# Lots of errors with Xen

## Thoth93

This is my first time using Gentoo. I'm trying to setup a Gentoo system with uefi, systemd, mirrored btrfs for main system and zfs for xen VMs

So far everything has worked out fine, Im actualy surprised how easy it was after a bit of searching wiki, forums and taking my own notes

to set this up without any errors or problems, Except for one peace of the puzzle Xen. First grub would not generate the menu for it based on both

of these problems at https://wiki.gentoo.org/wiki/Talk:Xen under "GRUB2" ** then once that was done the file /etc/grub.d/20_linux_xen had to be

manualy edited before I ran grub-mkconfig because otherwise grub wont identify your system as uefi and add the right options, without this your

system will reboot when you try to boot into xen ***. So now it boots but there are a lot of errors including usb errors so I cannot login either.
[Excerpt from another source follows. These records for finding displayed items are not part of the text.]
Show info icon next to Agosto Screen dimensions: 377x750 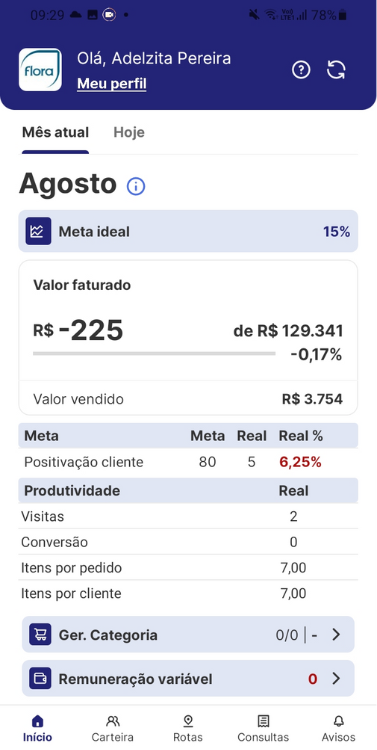136,186
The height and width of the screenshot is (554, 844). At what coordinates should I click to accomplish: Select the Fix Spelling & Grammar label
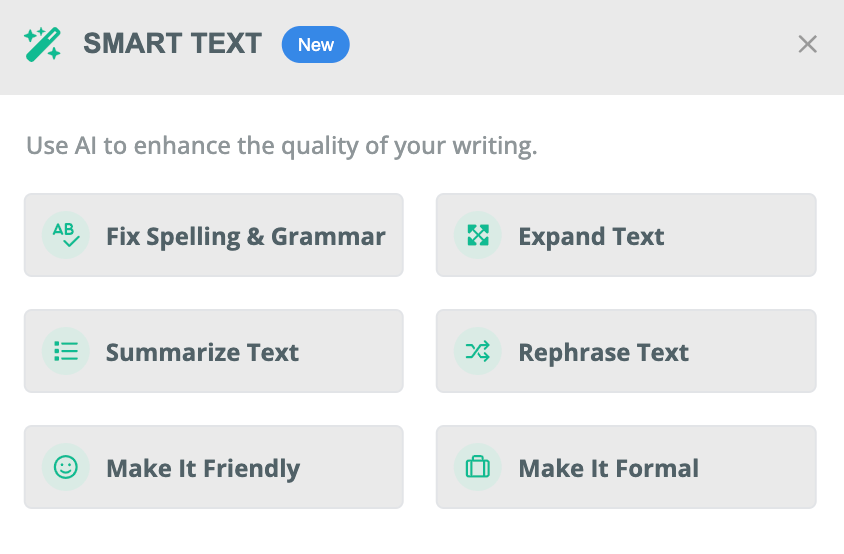[x=245, y=237]
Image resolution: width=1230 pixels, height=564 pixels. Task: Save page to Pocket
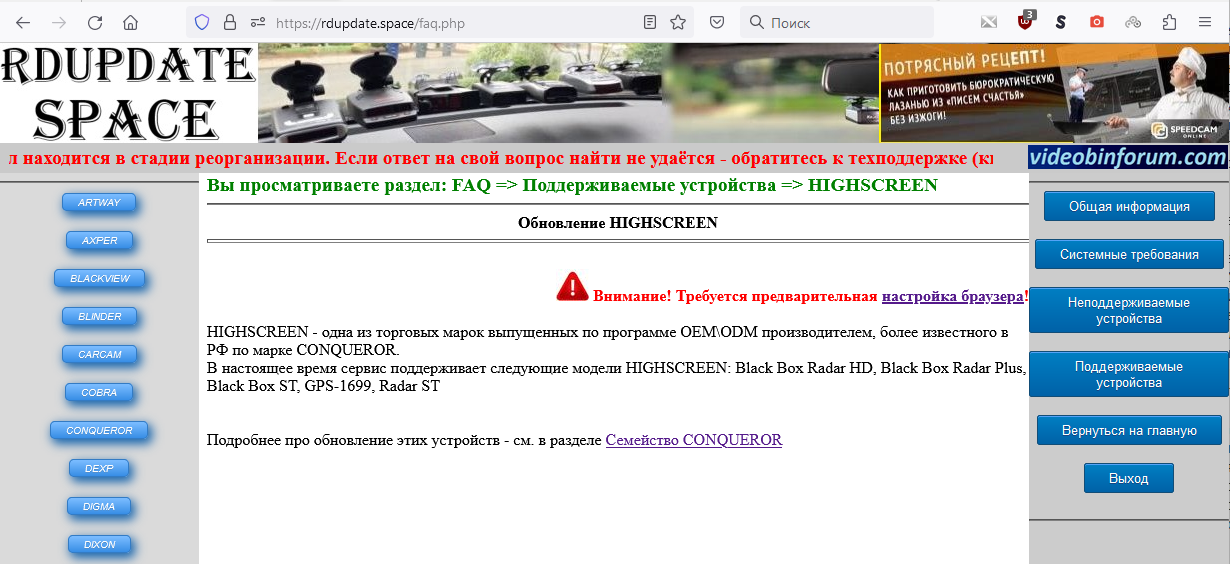coord(717,22)
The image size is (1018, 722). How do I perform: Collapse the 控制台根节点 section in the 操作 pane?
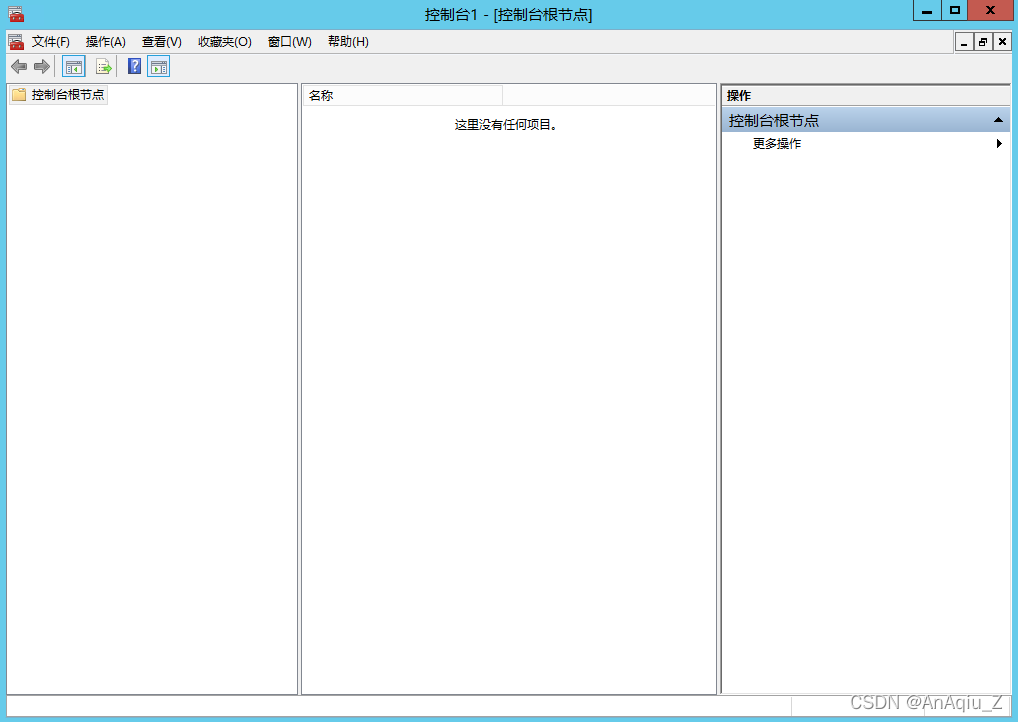tap(998, 119)
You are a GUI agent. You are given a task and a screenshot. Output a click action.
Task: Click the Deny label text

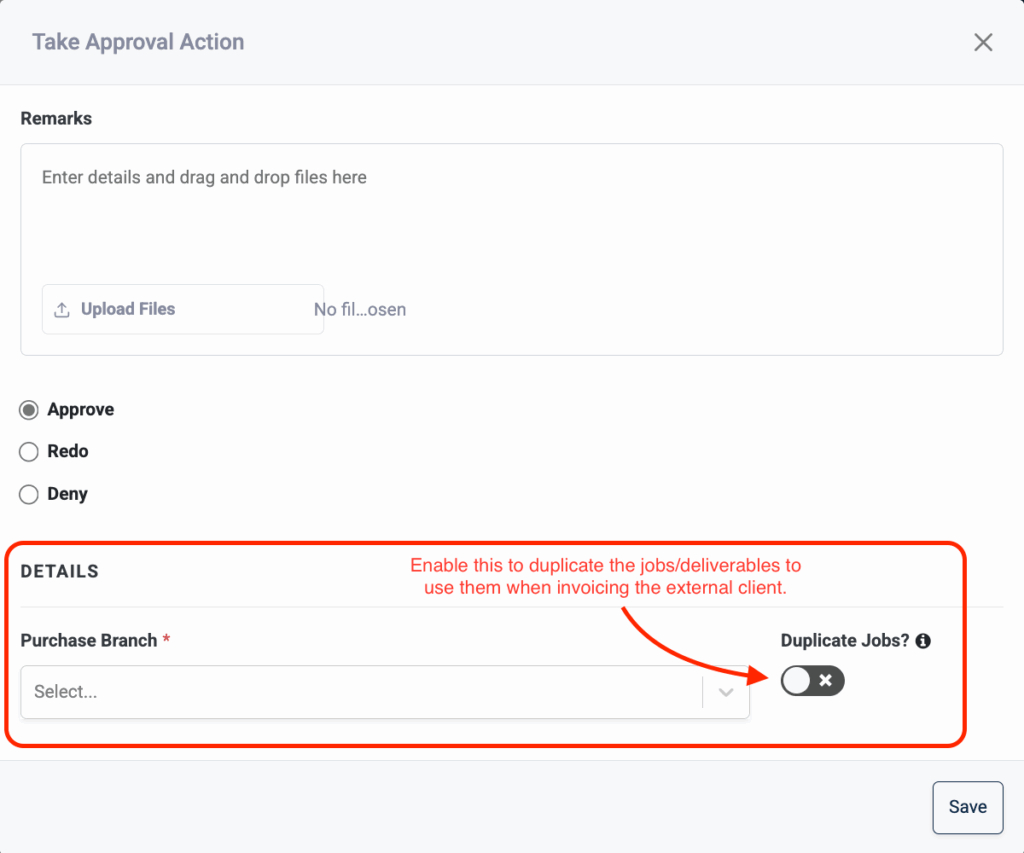[68, 494]
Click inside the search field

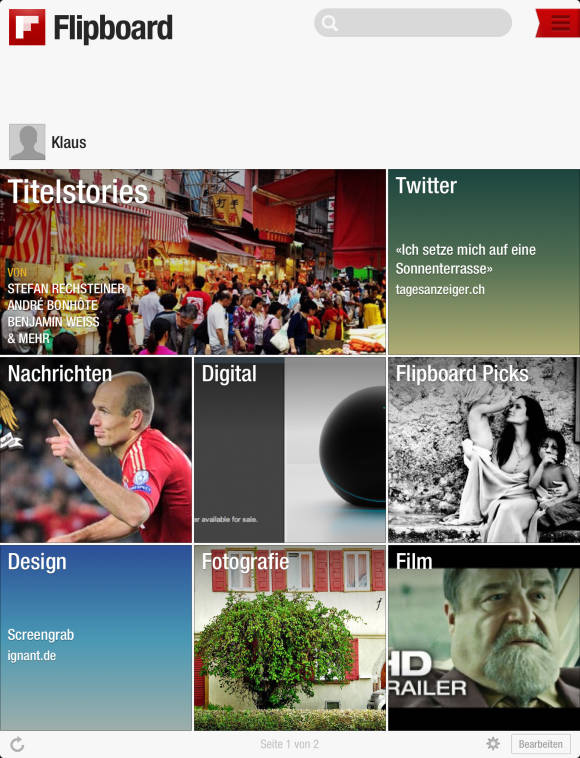tap(413, 23)
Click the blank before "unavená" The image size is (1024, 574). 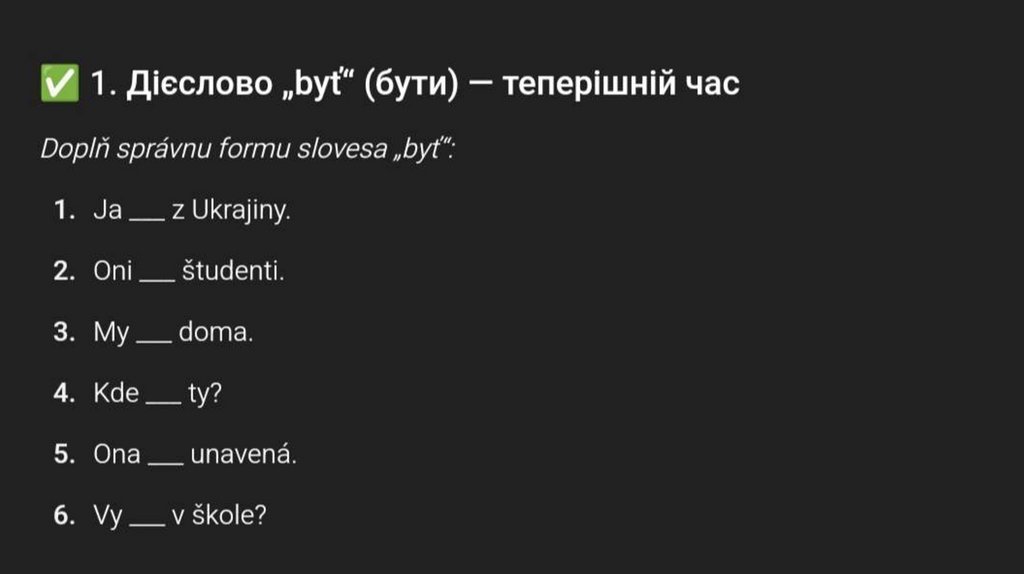[x=165, y=458]
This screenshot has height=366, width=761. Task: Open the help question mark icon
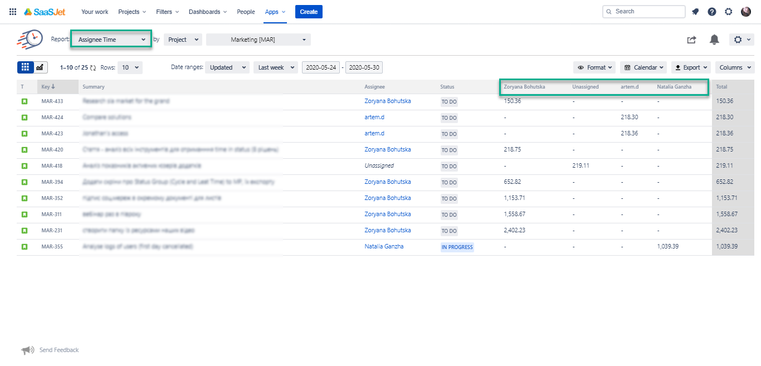[712, 12]
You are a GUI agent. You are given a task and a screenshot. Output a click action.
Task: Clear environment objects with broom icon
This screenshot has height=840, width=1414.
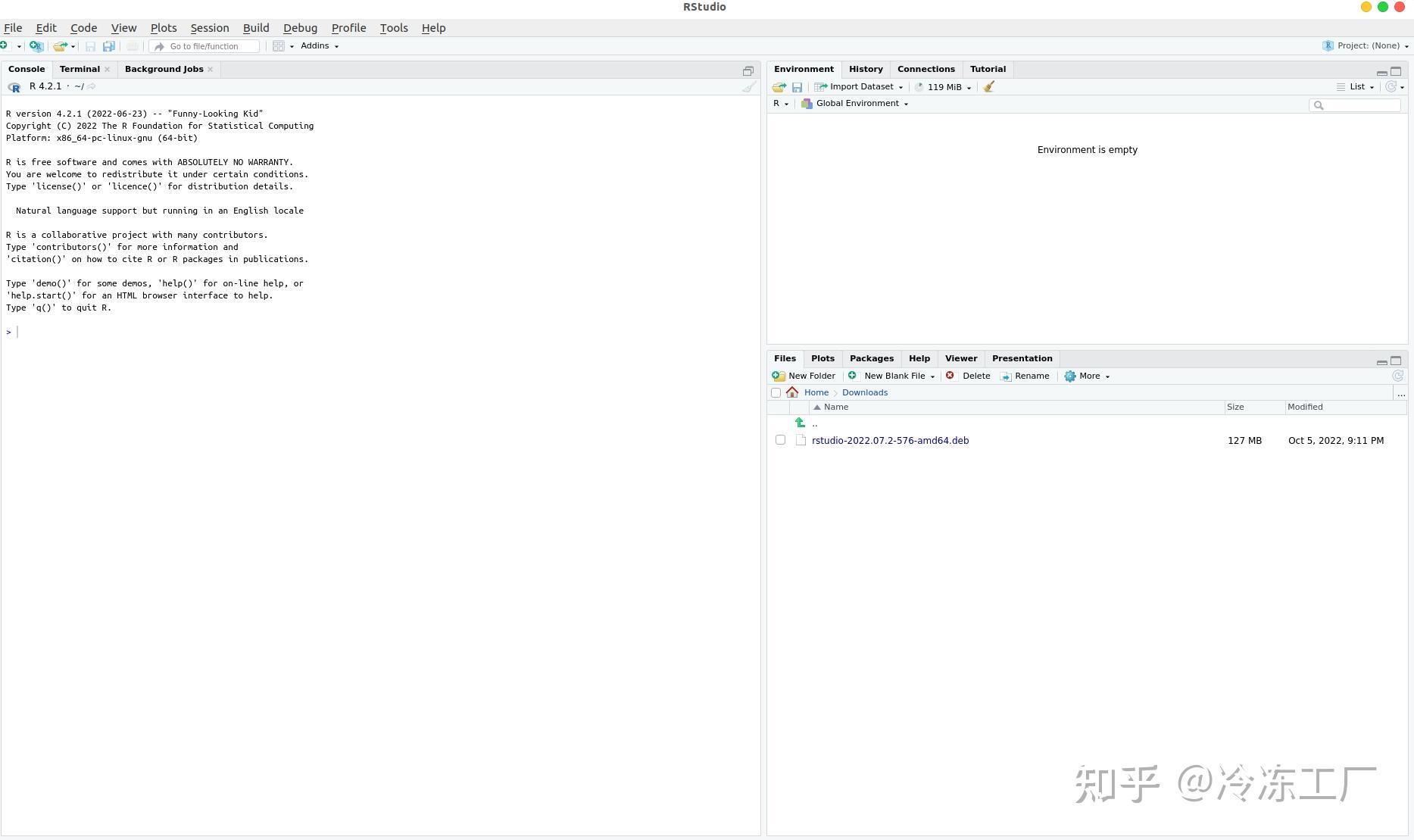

I then setup sshd so I could get journal errors here they are, If anyone needs more info just let me know. I've set up xen before on differnent

distro so I know it works with my system, also both 4.4.39 and 4.9.6-r1 work fine when not booted into xen.

Any one have Xen 4.7.1, 4.7 etc. running on gentoo-sources kernel-4.4.39, or the new 4.9.6-r1 ?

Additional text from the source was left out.